--- Records shown Enclosed Below ---

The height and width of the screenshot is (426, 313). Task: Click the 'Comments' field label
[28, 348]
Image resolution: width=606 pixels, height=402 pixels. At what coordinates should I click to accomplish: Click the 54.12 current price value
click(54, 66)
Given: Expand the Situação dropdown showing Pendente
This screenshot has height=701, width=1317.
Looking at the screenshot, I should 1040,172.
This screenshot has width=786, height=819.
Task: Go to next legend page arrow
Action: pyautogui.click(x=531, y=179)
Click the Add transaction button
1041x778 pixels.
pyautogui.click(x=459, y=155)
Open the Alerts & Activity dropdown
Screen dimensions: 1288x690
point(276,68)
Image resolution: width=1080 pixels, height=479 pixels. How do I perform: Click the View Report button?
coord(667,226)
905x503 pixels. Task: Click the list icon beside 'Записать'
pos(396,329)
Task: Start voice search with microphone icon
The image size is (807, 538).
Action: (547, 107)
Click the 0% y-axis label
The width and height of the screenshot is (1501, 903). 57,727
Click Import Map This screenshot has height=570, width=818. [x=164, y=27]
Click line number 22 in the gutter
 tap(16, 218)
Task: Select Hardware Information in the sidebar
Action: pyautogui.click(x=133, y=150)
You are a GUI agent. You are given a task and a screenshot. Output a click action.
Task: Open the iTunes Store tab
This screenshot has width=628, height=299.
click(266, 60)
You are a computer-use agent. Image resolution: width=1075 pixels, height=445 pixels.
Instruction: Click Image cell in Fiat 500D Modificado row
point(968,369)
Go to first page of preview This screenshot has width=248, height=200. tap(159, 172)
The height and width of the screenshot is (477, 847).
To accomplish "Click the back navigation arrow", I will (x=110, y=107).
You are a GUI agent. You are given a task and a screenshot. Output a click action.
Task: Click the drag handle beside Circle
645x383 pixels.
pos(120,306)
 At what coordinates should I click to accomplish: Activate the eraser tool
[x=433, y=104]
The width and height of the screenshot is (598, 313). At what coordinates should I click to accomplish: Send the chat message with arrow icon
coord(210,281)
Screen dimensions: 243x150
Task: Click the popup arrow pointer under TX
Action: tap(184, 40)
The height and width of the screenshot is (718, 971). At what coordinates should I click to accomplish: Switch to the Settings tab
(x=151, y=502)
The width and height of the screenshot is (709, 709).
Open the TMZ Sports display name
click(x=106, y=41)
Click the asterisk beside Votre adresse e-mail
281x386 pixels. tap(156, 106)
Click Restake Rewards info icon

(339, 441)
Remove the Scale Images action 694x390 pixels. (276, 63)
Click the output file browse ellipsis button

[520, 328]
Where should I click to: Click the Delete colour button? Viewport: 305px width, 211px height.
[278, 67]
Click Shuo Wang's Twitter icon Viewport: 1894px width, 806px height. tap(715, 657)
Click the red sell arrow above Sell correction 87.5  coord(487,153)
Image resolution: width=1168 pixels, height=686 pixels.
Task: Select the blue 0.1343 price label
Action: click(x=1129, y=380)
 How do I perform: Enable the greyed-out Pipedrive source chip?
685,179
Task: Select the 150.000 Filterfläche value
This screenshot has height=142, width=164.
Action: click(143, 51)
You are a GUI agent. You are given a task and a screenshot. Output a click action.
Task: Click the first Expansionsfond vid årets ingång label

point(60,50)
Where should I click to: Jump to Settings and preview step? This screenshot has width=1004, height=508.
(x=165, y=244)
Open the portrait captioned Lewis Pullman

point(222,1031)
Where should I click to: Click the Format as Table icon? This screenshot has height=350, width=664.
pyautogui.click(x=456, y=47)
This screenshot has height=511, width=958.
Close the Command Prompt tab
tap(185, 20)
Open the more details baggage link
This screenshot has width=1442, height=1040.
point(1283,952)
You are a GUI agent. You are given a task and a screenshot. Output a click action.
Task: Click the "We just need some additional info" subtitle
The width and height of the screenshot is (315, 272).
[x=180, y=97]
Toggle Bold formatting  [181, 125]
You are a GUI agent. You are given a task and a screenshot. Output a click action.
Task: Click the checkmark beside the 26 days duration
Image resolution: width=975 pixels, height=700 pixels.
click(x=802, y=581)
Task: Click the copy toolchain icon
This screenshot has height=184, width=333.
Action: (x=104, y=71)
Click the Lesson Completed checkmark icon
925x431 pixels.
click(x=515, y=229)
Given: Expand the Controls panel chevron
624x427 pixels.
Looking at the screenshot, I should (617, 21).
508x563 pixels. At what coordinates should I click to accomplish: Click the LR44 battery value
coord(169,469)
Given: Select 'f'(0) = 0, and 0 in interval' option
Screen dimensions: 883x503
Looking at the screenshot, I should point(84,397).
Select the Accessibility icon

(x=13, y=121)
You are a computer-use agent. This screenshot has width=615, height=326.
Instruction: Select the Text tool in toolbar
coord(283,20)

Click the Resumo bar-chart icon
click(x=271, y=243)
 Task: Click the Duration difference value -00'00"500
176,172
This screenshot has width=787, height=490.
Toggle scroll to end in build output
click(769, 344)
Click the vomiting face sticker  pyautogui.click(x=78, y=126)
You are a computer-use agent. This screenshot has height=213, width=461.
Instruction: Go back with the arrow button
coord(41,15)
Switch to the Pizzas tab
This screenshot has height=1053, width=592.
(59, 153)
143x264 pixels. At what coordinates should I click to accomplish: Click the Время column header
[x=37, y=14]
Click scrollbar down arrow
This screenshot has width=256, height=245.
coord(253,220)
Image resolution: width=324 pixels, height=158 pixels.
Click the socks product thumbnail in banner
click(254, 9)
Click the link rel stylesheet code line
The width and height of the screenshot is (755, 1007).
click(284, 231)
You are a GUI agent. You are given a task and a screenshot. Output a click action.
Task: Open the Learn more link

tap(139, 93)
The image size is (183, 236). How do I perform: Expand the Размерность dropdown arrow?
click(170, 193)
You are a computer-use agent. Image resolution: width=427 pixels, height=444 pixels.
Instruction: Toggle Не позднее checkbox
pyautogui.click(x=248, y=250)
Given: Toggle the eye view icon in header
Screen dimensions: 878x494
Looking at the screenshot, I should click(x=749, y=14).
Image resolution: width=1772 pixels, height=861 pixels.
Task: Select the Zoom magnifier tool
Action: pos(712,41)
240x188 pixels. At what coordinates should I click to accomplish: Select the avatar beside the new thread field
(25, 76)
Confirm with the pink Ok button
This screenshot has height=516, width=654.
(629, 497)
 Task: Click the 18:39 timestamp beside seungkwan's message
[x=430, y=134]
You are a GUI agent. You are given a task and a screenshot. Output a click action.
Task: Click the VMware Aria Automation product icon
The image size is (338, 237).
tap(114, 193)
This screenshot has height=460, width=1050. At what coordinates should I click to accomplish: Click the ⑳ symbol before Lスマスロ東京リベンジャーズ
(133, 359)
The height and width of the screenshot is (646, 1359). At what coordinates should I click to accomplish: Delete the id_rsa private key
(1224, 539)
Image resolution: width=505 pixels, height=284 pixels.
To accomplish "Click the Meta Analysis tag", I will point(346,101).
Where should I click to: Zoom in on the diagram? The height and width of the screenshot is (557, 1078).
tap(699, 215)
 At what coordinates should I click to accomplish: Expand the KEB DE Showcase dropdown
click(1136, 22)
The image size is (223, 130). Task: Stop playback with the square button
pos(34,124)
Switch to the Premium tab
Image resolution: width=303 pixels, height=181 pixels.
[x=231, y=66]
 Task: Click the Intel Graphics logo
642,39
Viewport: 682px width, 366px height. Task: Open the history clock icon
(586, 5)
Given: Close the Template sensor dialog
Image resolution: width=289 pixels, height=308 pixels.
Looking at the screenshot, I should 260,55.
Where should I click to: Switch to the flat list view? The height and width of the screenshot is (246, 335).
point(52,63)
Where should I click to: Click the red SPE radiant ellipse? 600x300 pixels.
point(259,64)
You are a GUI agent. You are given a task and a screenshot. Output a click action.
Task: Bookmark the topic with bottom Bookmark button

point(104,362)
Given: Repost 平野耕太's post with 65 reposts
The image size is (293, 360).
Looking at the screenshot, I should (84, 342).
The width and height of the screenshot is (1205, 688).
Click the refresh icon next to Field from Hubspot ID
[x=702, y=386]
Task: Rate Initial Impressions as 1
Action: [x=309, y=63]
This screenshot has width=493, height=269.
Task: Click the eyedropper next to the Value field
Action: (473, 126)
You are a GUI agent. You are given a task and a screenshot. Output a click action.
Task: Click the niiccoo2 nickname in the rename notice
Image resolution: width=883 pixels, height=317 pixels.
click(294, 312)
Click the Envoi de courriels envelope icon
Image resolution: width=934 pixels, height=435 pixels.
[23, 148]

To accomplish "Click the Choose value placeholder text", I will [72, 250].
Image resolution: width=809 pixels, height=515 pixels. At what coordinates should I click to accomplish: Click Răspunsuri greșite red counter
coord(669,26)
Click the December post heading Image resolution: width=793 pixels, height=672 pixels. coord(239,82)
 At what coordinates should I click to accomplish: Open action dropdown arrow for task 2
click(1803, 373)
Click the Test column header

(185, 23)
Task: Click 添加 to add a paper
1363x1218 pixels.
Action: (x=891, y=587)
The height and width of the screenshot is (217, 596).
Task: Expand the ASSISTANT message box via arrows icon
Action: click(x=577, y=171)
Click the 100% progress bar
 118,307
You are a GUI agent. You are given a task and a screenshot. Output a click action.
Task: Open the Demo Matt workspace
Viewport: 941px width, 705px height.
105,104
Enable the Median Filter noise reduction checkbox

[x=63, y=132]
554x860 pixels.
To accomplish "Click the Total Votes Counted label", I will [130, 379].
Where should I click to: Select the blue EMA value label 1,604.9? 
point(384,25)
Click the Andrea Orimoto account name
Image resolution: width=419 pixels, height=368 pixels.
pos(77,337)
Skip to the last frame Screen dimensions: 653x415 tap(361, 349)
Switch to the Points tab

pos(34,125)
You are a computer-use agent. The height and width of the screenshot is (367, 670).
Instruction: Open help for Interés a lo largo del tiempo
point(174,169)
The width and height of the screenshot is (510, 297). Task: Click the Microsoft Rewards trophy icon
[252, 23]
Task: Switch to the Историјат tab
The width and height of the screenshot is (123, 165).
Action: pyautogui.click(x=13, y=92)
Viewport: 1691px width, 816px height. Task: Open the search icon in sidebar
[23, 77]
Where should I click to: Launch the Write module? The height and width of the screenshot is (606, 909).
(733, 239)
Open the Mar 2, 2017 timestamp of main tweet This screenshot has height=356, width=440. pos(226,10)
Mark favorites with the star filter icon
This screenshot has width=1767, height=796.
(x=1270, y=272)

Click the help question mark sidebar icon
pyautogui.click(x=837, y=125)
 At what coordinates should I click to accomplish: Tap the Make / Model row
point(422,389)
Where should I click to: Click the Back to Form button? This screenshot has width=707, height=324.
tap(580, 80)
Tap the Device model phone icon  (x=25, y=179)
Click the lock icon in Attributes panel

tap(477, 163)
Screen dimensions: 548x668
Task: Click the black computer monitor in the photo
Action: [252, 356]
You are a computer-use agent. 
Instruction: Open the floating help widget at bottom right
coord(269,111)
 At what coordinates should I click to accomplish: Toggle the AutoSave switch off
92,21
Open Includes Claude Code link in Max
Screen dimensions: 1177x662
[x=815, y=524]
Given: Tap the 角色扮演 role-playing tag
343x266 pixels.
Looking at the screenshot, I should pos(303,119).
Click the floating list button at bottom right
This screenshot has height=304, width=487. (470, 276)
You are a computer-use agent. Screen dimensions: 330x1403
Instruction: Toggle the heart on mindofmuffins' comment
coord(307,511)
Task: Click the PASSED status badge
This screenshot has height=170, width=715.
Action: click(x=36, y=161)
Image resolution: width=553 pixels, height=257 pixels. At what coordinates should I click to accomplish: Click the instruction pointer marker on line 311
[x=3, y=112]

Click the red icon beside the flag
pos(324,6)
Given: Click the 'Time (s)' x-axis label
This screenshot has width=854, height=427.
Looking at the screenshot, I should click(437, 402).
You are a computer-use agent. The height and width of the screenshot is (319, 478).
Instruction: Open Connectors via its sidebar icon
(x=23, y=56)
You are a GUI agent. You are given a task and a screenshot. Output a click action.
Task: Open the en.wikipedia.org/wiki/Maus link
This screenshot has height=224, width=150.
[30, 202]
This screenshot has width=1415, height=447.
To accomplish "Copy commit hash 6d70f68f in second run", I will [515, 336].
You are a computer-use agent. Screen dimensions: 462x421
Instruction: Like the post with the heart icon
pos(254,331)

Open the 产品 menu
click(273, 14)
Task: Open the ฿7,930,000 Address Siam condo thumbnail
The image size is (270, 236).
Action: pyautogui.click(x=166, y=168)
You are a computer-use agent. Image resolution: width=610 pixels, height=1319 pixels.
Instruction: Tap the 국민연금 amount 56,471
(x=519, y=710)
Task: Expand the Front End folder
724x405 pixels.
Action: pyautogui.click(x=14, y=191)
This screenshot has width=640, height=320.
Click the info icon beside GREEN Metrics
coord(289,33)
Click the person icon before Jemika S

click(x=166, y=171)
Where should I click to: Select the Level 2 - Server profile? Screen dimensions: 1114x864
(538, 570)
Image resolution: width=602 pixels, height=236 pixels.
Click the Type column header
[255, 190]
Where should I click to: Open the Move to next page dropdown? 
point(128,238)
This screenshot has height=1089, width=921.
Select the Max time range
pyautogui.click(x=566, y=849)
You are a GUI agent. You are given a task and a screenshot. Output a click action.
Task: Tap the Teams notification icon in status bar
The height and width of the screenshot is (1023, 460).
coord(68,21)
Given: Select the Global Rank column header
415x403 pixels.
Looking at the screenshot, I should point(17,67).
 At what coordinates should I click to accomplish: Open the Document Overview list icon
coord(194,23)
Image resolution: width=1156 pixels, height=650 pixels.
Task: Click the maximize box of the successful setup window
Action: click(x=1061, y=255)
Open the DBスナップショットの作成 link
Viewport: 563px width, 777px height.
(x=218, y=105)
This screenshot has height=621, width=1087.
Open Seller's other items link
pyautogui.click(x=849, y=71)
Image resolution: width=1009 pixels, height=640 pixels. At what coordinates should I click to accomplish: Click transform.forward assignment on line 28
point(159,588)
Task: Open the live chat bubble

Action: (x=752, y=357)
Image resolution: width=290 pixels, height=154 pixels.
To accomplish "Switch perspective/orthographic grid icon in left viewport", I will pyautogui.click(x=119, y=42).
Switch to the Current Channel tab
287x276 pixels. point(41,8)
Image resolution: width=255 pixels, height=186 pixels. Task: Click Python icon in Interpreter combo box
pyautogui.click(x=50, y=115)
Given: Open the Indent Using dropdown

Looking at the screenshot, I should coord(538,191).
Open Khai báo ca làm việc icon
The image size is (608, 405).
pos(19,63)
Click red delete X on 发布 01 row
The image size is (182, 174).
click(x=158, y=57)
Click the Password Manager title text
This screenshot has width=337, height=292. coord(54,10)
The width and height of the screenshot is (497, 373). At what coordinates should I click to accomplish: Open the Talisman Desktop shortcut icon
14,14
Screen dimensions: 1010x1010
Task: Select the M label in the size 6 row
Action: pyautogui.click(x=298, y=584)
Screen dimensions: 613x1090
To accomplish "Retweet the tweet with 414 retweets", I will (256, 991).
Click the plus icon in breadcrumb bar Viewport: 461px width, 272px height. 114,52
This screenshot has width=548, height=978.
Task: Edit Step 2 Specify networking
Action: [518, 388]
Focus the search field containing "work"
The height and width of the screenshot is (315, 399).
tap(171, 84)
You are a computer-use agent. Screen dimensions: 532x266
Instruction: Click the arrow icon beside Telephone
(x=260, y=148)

--- End of Enclosed Records shown ---

→ Work instructions: Starting with the line that holds "Click the info icon beside GREEN Metrics" and ending with the line that holds "Image resolution: width=602", retype every line in the data above exactly, and nothing else.

→ Output below:
Click the info icon beside GREEN Metrics
coord(289,33)
Click the person icon before Jemika S

click(x=166, y=171)
Where should I click to: Select the Level 2 - Server profile? Screen dimensions: 1114x864
(538, 570)
Image resolution: width=602 pixels, height=236 pixels.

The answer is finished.